Saved entries
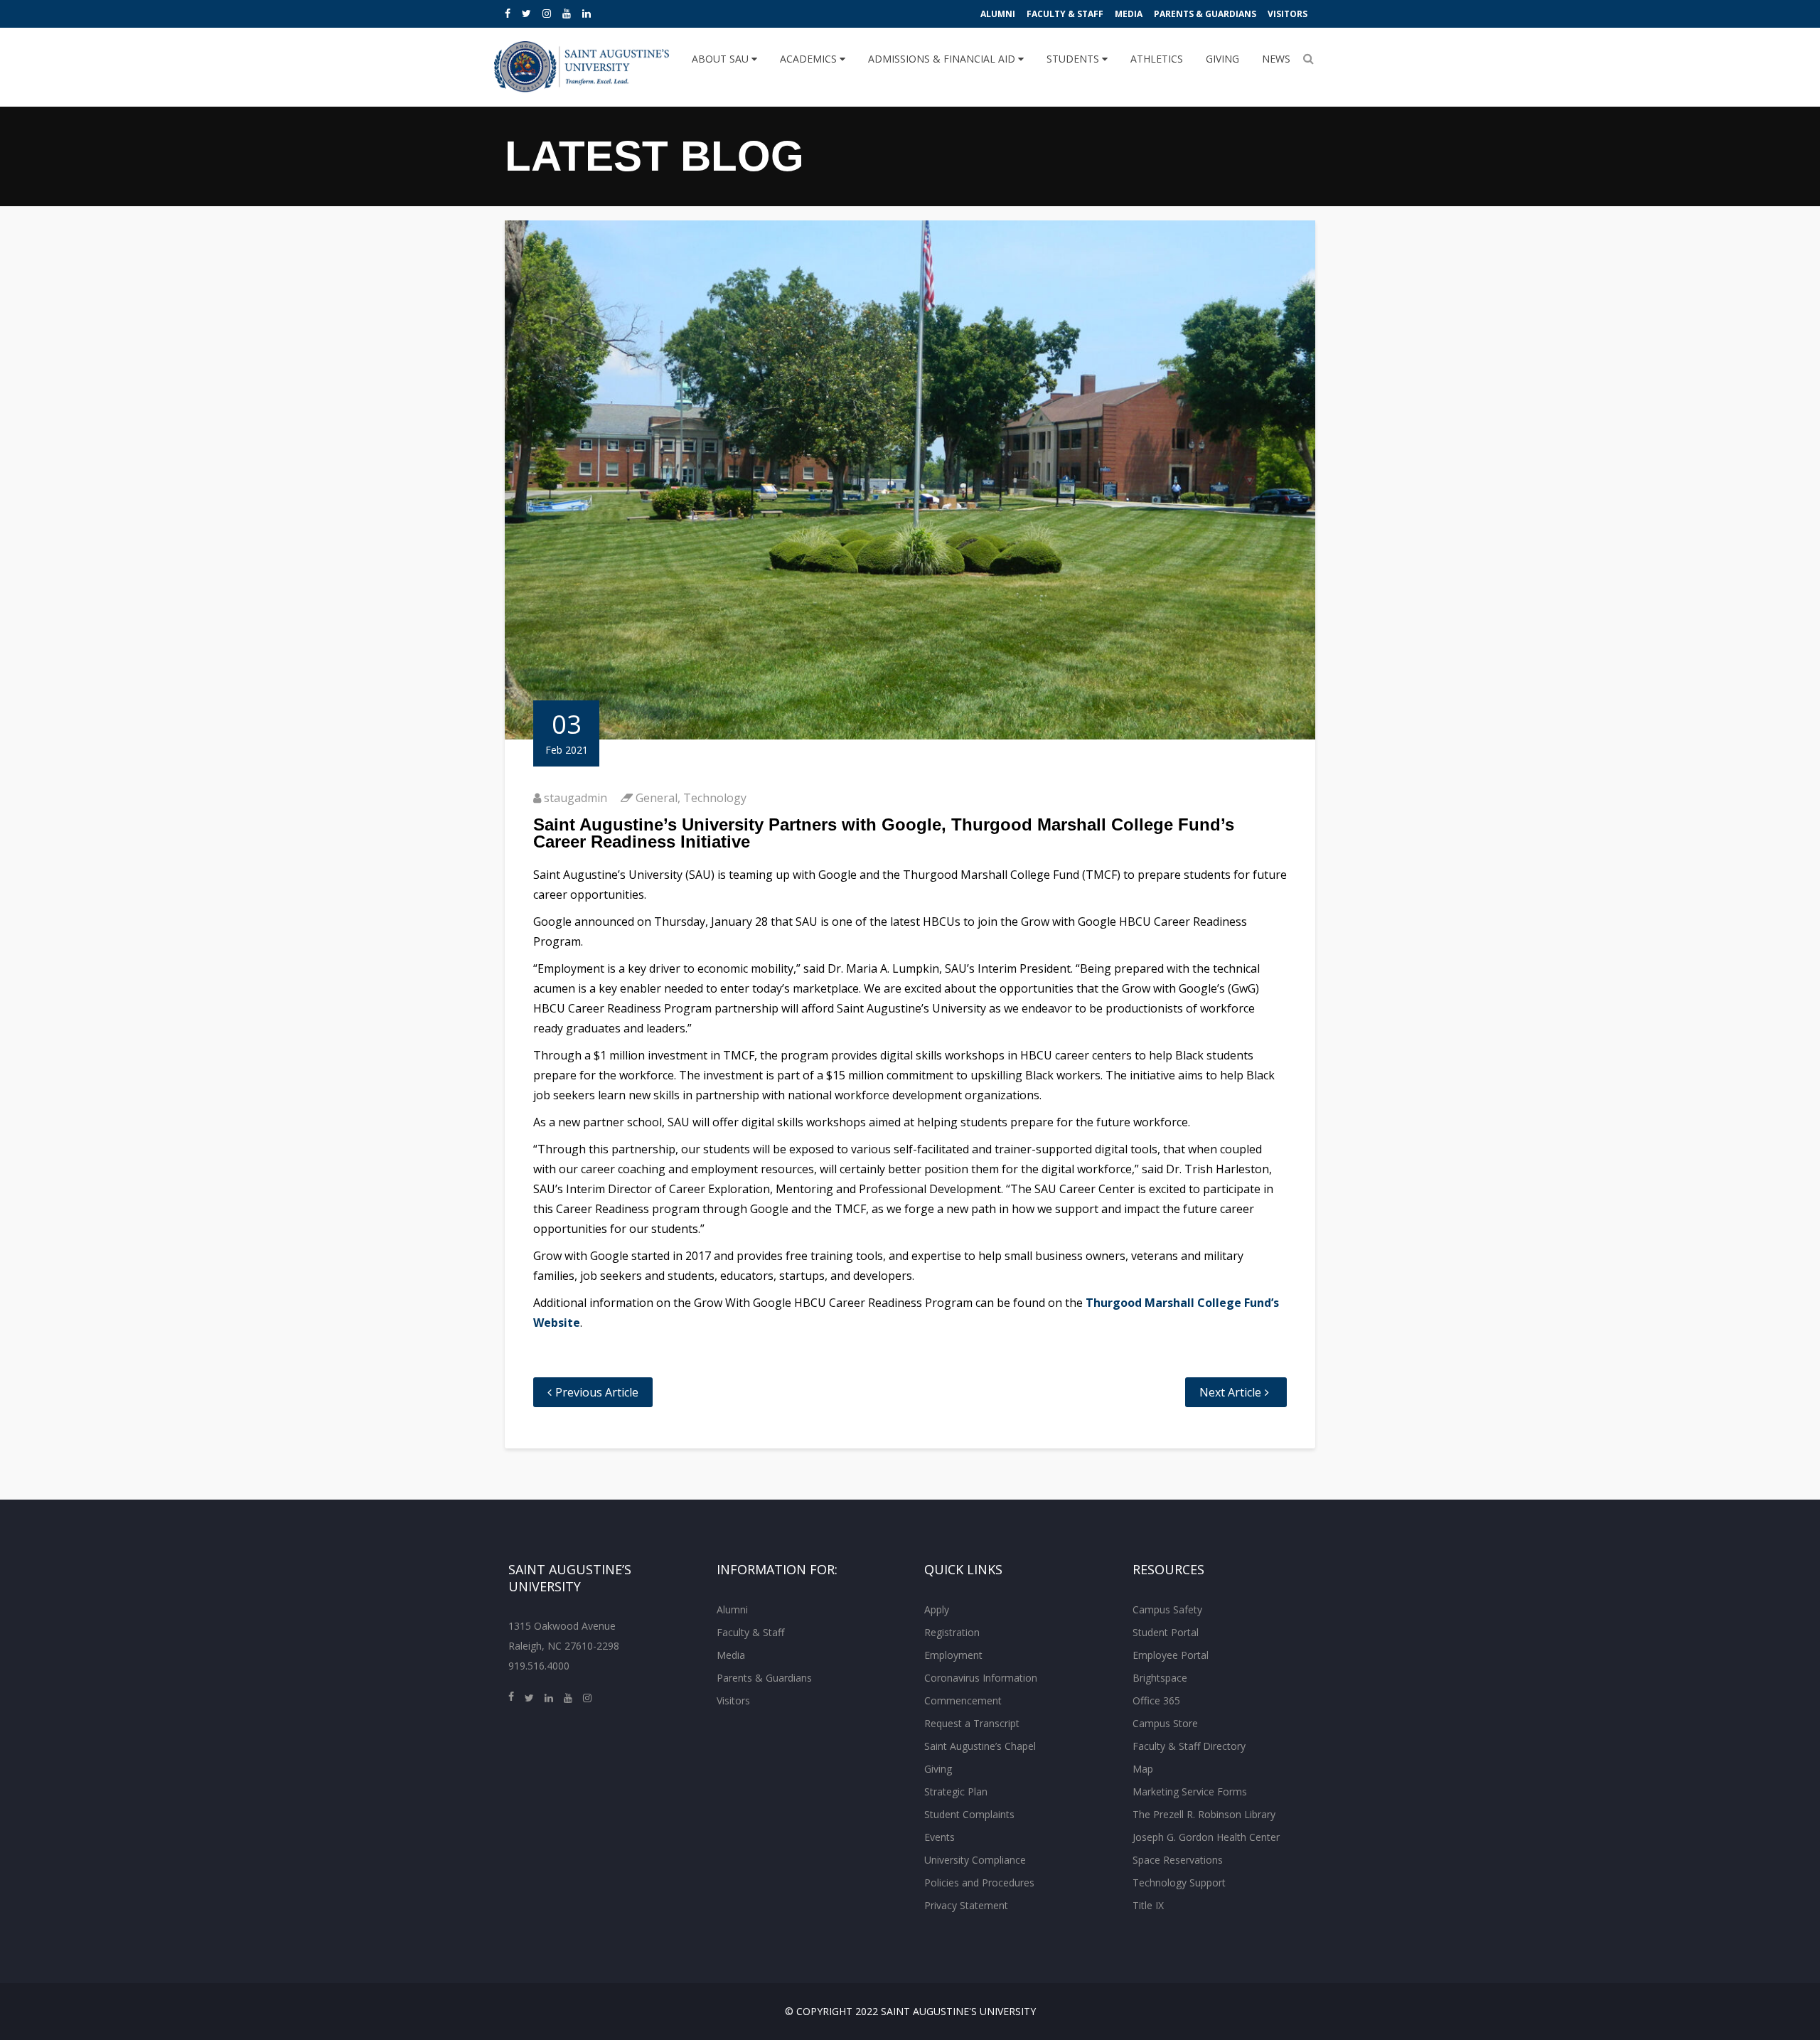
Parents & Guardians (1205, 14)
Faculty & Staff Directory (1189, 1746)
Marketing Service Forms (1190, 1791)
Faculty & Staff (1065, 14)
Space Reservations (1178, 1860)
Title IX (1148, 1905)
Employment (953, 1655)
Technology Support (1179, 1882)
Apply (936, 1609)
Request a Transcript (971, 1723)
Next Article (1230, 1392)
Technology (714, 798)
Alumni (997, 14)
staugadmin (575, 798)
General (657, 798)
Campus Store (1165, 1723)
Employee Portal (1171, 1655)
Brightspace (1160, 1677)
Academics (810, 58)
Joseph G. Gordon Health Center (1206, 1837)
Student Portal (1166, 1632)
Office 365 (1156, 1700)
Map (1143, 1768)
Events (939, 1837)
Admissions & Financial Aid (943, 58)
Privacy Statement (966, 1905)
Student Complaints (969, 1814)
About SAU (721, 58)
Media (1128, 14)
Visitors (1287, 14)
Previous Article (596, 1392)
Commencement (963, 1700)
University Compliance (975, 1860)
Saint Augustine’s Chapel (980, 1746)
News (1276, 58)
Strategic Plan (955, 1791)
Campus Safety (1167, 1609)
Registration (952, 1632)
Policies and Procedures (979, 1882)
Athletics (1156, 58)
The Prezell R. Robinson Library (1204, 1814)
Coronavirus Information (980, 1677)
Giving (1222, 58)
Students (1074, 58)
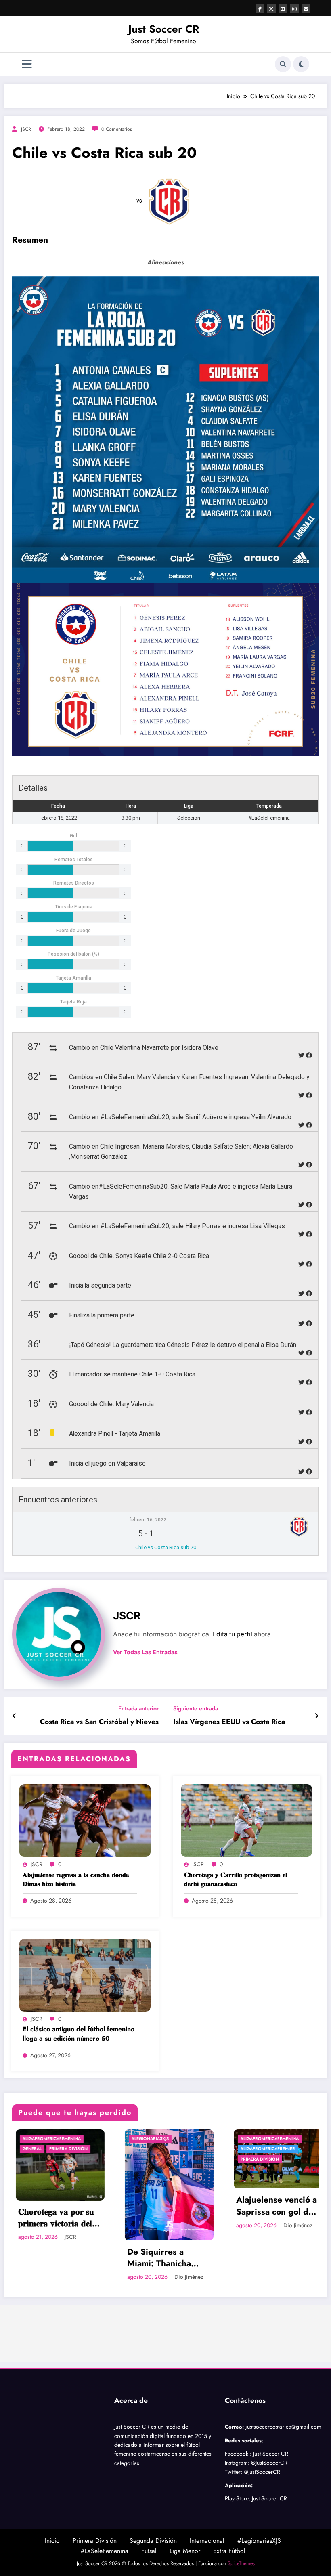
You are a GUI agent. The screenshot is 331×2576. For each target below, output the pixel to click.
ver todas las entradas (145, 1652)
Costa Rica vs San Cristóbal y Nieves (99, 1722)
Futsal (149, 2550)
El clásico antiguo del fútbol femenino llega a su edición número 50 (78, 2034)
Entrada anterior (138, 1708)
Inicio (52, 2540)
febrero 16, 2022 (147, 1520)
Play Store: (237, 2498)
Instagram (236, 2463)
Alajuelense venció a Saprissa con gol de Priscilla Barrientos (164, 2206)
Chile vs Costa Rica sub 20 (165, 1547)
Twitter (233, 2472)
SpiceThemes (241, 2563)
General (246, 2149)
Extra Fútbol (229, 2550)
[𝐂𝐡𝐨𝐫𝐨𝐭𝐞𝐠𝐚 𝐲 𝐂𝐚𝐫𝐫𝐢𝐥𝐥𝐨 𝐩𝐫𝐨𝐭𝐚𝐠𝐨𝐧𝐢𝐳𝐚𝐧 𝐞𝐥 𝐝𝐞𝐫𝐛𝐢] (246, 1820)
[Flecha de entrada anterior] (14, 1716)
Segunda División (153, 2540)
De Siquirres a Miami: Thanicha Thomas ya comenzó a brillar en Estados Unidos (54, 2258)
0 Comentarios (116, 129)
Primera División (147, 2159)
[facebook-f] (260, 8)
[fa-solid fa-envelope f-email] (306, 8)
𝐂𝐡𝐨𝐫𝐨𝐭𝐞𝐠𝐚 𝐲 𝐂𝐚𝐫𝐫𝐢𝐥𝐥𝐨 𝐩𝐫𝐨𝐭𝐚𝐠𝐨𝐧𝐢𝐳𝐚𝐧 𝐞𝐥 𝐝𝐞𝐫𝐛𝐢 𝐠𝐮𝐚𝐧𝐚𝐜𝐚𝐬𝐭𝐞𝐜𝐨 (235, 1879)
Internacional (207, 2540)
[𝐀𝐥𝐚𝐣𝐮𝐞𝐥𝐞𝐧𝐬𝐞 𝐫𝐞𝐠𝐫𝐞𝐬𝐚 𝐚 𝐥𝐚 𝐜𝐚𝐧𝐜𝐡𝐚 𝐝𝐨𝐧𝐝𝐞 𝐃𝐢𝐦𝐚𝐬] (85, 1820)
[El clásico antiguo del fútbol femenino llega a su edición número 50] (85, 1974)
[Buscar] (283, 64)
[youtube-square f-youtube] (283, 8)
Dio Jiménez (76, 2277)
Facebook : (238, 2454)
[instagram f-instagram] (294, 8)
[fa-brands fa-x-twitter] (271, 8)
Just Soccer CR (163, 29)
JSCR (26, 129)
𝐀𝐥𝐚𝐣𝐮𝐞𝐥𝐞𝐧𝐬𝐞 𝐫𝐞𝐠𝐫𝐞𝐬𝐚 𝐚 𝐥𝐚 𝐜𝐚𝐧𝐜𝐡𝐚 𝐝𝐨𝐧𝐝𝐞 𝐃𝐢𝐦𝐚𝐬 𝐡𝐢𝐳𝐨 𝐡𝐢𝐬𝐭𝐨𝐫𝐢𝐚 (76, 1879)
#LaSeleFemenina (104, 2550)
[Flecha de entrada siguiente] (316, 1716)
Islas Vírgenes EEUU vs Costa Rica (229, 1722)
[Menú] (27, 64)
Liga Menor (185, 2550)
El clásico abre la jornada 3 (266, 2205)
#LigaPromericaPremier (155, 2149)
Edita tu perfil (232, 1634)
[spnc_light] (301, 64)
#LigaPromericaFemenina (157, 2138)
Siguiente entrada (195, 1708)
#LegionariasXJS (37, 2138)
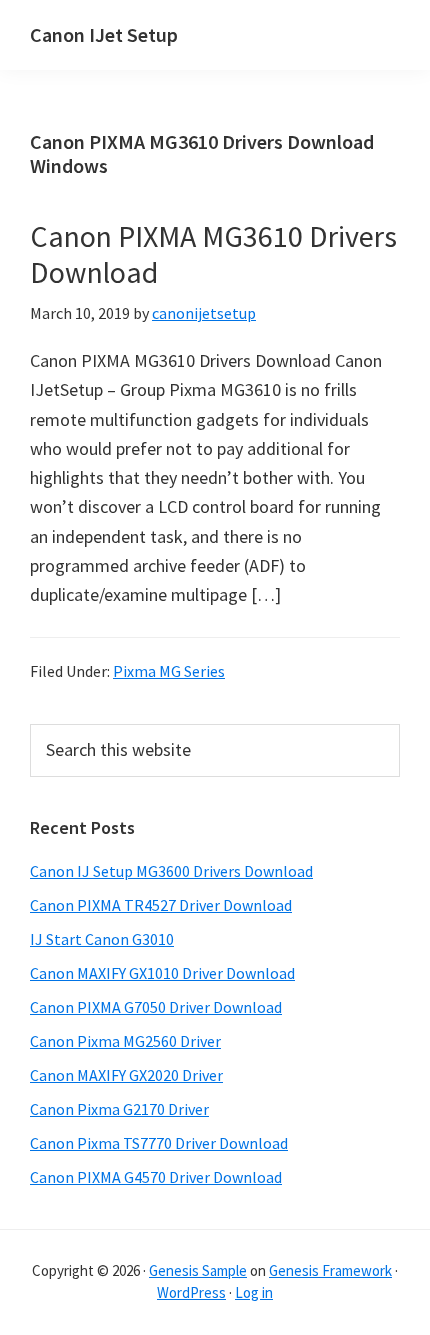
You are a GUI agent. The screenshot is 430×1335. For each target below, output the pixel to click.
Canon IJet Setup (104, 34)
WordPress (191, 1292)
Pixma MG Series (169, 671)
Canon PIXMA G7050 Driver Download (156, 1007)
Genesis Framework (330, 1270)
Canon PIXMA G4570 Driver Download (156, 1177)
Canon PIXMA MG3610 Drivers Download (213, 254)
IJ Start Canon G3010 (102, 939)
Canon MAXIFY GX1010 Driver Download (162, 973)
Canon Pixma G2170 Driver (119, 1109)
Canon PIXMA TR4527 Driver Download (161, 905)
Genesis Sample (198, 1270)
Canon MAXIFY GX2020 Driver (126, 1075)
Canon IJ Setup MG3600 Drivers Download (171, 871)
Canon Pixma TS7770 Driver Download (159, 1143)
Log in (254, 1292)
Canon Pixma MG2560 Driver (125, 1041)
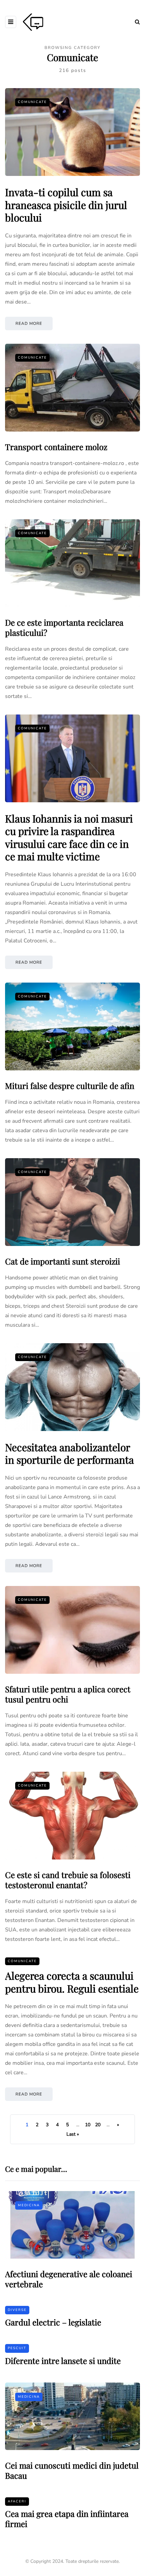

◆ How to complete this task:
Would you copy, word for word, only the lines above from the one containing "Joseph G. Gordon Health Center (1206, 1837)" through the one containing "[Flecha de entrada siguiente] (316, 1716)", both included, and please leave out the pictures?

◆ Solution for this exercise:
Joseph G. Gordon Health Center (1206, 1837)
Student Portal (1166, 1632)
Office 365 (1156, 1700)
Map (1143, 1768)
Events (939, 1837)
Admissions & Financial Aid (943, 58)
Privacy Statement (966, 1905)
Student Complaints (969, 1814)
About SAU (721, 58)
Media (1128, 14)
Visitors (1287, 14)
Previous Article (596, 1392)
Commencement (963, 1700)
University Compliance (975, 1860)
Saint Augustine’s Chapel (980, 1746)
News (1276, 58)
Strategic Plan (955, 1791)
Campus Safety (1167, 1609)
Registration (952, 1632)
Policies and Procedures (979, 1882)
Athletics (1156, 58)
The Prezell R. Robinson Library (1204, 1814)
Coronavirus Information (980, 1677)
Giving (1222, 58)
Students (1074, 58)
You are a GUI agent. The screenshot is 331×2576. For each target below, output the pixel to click.
ver todas las entradas (145, 1652)
Costa Rica vs San Cristóbal y Nieves (99, 1722)
Futsal (149, 2550)
El clásico antiguo del fútbol femenino llega a su edición número 50 (78, 2034)
Entrada anterior (138, 1708)
Inicio (52, 2540)
febrero 16, 2022 (147, 1520)
Play Store: (237, 2498)
Instagram (236, 2463)
Alajuelense venció a Saprissa con gol de Priscilla Barrientos (164, 2206)
Chile vs Costa Rica sub 20 (165, 1547)
Twitter (233, 2472)
SpiceThemes (241, 2563)
General (246, 2149)
Extra Fútbol (229, 2550)
[𝐂𝐡𝐨𝐫𝐨𝐭𝐞𝐠𝐚 𝐲 𝐂𝐚𝐫𝐫𝐢𝐥𝐥𝐨 𝐩𝐫𝐨𝐭𝐚𝐠𝐨𝐧𝐢𝐳𝐚𝐧 𝐞𝐥 𝐝𝐞𝐫𝐛𝐢] (246, 1820)
[Flecha de entrada anterior] (14, 1716)
Segunda División (153, 2540)
De Siquirres a Miami: Thanicha Thomas ya comenzó a brillar en Estados Unidos (54, 2258)
0 Comentarios (116, 129)
Primera División (147, 2159)
[facebook-f] (260, 8)
[fa-solid fa-envelope f-email] (306, 8)
𝐂𝐡𝐨𝐫𝐨𝐭𝐞𝐠𝐚 𝐲 𝐂𝐚𝐫𝐫𝐢𝐥𝐥𝐨 𝐩𝐫𝐨𝐭𝐚𝐠𝐨𝐧𝐢𝐳𝐚𝐧 𝐞𝐥 𝐝𝐞𝐫𝐛𝐢 𝐠𝐮𝐚𝐧𝐚𝐜𝐚𝐬𝐭𝐞𝐜𝐨 (235, 1879)
Internacional (207, 2540)
[𝐀𝐥𝐚𝐣𝐮𝐞𝐥𝐞𝐧𝐬𝐞 𝐫𝐞𝐠𝐫𝐞𝐬𝐚 𝐚 𝐥𝐚 𝐜𝐚𝐧𝐜𝐡𝐚 𝐝𝐨𝐧𝐝𝐞 𝐃𝐢𝐦𝐚𝐬] (85, 1820)
[El clásico antiguo del fútbol femenino llega a su edición número 50] (85, 1974)
[Buscar] (283, 64)
[youtube-square f-youtube] (283, 8)
Dio Jiménez (76, 2277)
Facebook : (238, 2454)
[instagram f-instagram] (294, 8)
[fa-brands fa-x-twitter] (271, 8)
Just Soccer CR (163, 29)
JSCR (26, 129)
𝐀𝐥𝐚𝐣𝐮𝐞𝐥𝐞𝐧𝐬𝐞 𝐫𝐞𝐠𝐫𝐞𝐬𝐚 𝐚 𝐥𝐚 𝐜𝐚𝐧𝐜𝐡𝐚 𝐝𝐨𝐧𝐝𝐞 𝐃𝐢𝐦𝐚𝐬 𝐡𝐢𝐳𝐨 𝐡𝐢𝐬𝐭𝐨𝐫𝐢𝐚 (76, 1879)
#LaSeleFemenina (104, 2550)
[Flecha de entrada siguiente] (316, 1716)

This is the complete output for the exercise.